Martin also points to changes that organizations have made on their own with the support of FSL. The Panhellenic Association cancelled formal sorority recruitment for this year. Multiple sororities, such as Gamma Phi Beta and Delta Delta Delta, have held votes to disband, but with minimal success due to losing the vote or limitations placed by their national organizations. Fraternities, too, like Sigma Nu, have seen mass deactivation. Beyond that, though, the Greek system has largely remained intact.
Martin speculates that students may feel more comfortable submitting to accounts like Abolish NU Greek Life because they believe they have more agency and control over what happens with the information. He thinks they may not be aware of the resources the University offers, or they may not be used to reaching out to them. That’s where FSL is meant to come in: to help build those relationships between students and the University.
“We get to know the chapter presidents. And given the capacity of our office, we don’t necessarily always get to know the individual general member,” he says. “So I think there have to be more thoughtful ways around how we engage with our chapters.”
As helpful as it may be for individuals, one of the goals behind the Abolish NU Greek Life page is to completely dismantle the Greek system on Northwestern’s campus, and that can be difficult to accomplish while maintaining the moderators’ anonymity. Pushing the movement forward involves talks with the University, moving their platform off Instagram and creating more concrete change in the real world.
“What we also really want is for the University to understand where we’re coming from because this movement has lived mainly on Instagram,” the moderator says. “Social media doesn’t necessarily speak to the Board of Trustees or to the actual institution and the people who have power to make larger changes. So getting help from the larger institution is really important in not only allowing other chapters to disband but also keeping this movement going forward.

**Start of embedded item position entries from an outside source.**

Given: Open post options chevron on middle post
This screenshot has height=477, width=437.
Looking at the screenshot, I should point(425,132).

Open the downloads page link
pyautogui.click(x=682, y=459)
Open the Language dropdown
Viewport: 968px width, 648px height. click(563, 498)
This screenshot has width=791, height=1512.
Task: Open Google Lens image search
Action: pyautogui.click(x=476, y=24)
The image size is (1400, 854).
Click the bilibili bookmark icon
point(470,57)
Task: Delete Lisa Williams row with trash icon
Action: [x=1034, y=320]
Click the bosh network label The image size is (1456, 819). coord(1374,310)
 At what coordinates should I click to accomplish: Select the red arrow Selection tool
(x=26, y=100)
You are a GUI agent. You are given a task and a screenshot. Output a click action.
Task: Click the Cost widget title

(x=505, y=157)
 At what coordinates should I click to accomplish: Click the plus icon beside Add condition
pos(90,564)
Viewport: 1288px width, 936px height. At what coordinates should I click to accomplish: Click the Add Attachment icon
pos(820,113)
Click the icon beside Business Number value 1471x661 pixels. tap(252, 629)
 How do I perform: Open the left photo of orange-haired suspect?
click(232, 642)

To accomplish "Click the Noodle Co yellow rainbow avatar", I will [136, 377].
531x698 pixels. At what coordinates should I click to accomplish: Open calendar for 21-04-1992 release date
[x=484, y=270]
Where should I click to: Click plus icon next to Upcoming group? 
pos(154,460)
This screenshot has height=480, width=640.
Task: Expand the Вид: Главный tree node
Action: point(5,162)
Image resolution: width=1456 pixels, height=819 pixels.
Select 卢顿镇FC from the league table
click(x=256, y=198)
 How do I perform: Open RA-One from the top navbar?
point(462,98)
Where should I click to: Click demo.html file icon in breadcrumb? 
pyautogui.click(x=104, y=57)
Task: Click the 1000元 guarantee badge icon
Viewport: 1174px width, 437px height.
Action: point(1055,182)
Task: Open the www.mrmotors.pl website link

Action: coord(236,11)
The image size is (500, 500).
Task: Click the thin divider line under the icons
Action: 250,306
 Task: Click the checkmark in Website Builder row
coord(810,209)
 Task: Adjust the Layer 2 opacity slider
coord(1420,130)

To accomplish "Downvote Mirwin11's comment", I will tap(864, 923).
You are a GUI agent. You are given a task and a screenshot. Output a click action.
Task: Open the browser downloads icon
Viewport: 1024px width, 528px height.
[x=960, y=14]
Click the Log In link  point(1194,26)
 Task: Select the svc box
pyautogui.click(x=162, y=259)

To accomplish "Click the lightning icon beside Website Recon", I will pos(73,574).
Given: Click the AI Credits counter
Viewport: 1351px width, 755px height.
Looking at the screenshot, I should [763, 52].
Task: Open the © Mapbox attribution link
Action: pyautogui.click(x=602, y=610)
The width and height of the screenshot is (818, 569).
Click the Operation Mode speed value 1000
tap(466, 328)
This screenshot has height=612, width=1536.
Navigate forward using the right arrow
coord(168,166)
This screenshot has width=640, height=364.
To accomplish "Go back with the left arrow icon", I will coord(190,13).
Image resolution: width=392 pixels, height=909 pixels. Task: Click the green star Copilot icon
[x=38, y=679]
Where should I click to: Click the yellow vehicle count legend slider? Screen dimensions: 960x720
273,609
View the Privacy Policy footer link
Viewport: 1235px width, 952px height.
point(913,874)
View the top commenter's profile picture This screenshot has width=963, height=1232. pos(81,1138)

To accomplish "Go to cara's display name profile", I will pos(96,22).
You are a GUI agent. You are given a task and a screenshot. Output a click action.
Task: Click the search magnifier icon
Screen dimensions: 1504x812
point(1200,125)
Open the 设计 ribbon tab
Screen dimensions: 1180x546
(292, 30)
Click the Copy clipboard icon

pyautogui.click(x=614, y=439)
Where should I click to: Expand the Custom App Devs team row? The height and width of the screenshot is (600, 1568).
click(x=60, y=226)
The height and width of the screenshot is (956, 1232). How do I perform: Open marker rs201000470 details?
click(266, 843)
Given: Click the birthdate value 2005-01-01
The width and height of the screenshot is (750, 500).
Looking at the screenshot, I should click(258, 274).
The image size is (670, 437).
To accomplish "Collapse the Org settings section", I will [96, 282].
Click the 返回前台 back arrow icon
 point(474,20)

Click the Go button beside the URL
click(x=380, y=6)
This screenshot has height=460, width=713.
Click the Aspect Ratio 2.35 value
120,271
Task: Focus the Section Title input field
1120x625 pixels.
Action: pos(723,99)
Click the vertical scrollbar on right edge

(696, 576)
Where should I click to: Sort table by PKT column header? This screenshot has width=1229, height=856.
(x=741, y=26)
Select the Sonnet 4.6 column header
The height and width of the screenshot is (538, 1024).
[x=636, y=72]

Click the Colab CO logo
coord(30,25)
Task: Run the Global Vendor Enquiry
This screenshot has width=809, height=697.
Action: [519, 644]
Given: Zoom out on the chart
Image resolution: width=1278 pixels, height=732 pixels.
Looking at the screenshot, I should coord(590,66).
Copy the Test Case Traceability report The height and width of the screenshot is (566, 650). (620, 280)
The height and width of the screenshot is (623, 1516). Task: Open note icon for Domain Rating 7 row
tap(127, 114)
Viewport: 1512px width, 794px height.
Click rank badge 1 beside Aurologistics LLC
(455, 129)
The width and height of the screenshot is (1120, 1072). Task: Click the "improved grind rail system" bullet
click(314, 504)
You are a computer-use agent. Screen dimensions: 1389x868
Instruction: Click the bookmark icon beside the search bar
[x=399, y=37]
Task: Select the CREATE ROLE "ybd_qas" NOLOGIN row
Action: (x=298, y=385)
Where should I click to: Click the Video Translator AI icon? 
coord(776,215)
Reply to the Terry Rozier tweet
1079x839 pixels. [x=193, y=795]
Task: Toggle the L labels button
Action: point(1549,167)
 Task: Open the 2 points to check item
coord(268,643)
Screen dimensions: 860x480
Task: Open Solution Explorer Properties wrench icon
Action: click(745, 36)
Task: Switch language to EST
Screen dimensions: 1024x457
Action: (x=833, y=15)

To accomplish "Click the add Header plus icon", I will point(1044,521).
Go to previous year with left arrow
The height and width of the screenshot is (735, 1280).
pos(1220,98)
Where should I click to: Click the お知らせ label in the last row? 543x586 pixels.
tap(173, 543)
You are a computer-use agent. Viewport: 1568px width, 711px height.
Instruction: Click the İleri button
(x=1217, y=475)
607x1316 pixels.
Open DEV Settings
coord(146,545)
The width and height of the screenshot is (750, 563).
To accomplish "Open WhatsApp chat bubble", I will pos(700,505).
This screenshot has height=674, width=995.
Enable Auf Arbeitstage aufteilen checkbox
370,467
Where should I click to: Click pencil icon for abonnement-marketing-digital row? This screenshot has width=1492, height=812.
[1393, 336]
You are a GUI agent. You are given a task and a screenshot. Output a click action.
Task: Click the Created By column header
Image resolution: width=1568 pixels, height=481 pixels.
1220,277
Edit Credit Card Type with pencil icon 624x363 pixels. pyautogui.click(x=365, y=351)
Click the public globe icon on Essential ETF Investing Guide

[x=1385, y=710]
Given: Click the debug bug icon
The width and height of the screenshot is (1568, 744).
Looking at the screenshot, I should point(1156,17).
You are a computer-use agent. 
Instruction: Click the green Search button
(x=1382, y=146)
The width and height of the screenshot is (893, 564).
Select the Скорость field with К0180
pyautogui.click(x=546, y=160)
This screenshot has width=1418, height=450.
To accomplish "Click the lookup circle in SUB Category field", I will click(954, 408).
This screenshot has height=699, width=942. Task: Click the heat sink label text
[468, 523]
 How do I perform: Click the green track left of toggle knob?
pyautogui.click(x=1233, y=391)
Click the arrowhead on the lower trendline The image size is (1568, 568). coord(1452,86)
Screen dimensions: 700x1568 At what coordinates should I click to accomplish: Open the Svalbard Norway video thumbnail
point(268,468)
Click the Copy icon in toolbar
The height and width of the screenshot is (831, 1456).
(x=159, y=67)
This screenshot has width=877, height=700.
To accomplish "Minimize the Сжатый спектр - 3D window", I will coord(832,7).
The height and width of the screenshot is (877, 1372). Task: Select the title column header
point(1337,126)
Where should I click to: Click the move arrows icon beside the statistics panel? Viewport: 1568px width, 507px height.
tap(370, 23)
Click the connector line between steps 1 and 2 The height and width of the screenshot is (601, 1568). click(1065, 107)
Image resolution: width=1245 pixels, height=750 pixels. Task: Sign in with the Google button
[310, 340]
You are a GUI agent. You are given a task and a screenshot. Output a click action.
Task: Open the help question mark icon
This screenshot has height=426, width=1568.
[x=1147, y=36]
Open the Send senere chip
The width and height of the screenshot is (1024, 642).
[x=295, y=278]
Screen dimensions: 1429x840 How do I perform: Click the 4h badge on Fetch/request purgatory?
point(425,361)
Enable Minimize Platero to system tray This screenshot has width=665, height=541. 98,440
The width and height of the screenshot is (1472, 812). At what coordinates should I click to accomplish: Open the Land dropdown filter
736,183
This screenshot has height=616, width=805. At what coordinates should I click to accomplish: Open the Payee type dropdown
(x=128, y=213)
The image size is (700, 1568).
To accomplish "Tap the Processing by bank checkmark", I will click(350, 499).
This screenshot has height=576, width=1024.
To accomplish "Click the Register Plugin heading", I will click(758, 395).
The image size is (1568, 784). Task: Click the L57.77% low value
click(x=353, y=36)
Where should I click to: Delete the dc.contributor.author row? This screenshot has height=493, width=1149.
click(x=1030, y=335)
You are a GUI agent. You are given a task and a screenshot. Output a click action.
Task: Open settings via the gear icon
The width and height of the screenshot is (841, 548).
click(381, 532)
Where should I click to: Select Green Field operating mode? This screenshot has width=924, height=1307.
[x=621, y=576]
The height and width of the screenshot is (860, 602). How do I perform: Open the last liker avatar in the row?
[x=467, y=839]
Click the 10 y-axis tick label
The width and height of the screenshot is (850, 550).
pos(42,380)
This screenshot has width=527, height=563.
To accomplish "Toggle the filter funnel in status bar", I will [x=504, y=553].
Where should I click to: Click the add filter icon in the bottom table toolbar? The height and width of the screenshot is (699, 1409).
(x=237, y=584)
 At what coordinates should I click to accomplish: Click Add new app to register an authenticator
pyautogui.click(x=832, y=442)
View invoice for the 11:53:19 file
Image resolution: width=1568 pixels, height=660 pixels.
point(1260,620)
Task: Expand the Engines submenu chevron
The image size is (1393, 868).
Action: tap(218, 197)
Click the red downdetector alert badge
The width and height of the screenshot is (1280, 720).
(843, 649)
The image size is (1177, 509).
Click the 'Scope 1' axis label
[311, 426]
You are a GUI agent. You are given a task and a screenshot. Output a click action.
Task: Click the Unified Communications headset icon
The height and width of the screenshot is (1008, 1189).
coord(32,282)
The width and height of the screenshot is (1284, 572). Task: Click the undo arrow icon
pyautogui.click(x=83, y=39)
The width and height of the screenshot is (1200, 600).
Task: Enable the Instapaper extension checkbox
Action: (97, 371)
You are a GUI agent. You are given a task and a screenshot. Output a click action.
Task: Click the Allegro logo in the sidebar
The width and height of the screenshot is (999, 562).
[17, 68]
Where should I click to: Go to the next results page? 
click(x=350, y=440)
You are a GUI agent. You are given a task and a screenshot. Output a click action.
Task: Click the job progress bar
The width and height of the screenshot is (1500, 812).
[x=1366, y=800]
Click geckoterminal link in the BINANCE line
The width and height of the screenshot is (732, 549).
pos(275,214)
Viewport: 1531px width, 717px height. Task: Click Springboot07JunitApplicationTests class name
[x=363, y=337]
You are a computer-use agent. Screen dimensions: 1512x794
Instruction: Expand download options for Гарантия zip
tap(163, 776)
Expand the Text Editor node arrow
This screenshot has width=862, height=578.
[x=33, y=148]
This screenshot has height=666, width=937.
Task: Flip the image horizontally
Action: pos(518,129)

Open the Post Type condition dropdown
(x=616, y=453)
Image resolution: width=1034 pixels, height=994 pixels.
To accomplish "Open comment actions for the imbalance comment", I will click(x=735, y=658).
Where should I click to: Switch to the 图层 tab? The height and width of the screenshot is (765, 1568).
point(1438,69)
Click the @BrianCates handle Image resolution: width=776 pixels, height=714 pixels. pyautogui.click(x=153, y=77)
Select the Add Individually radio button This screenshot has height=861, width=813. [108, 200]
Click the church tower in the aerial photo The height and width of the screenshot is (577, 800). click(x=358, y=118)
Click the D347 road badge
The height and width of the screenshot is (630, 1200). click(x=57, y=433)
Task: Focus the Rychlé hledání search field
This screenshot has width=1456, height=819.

Although Danielle* thinks the page is powerful — it shows that abolition is becoming more important to Northwestern students — she says it can’t be the end of change at the school.
“[People reposting] aren’t necessarily doing the work that is required for a more equitable Northwestern,” she says. “How are you going to repost Abolish NU Greek Life but then still remain friends with my rapist, you know? This doesn’t make sense.”
While the moderators say a team focused on activism may gradually emerge as more of the face of the movement, they are still planning on keeping the Instagram account going — and maintaining anonymity on that front.
“I think that’s just being respectful to the people who are telling us their stories,” the moderator says. “And trusting us to protect them and keep their stories as private as they want.”
As of publication, Officials from Northwestern Media Relations did not respond to a request for comment.
*Names have been changed to preserve the student’s anonymity.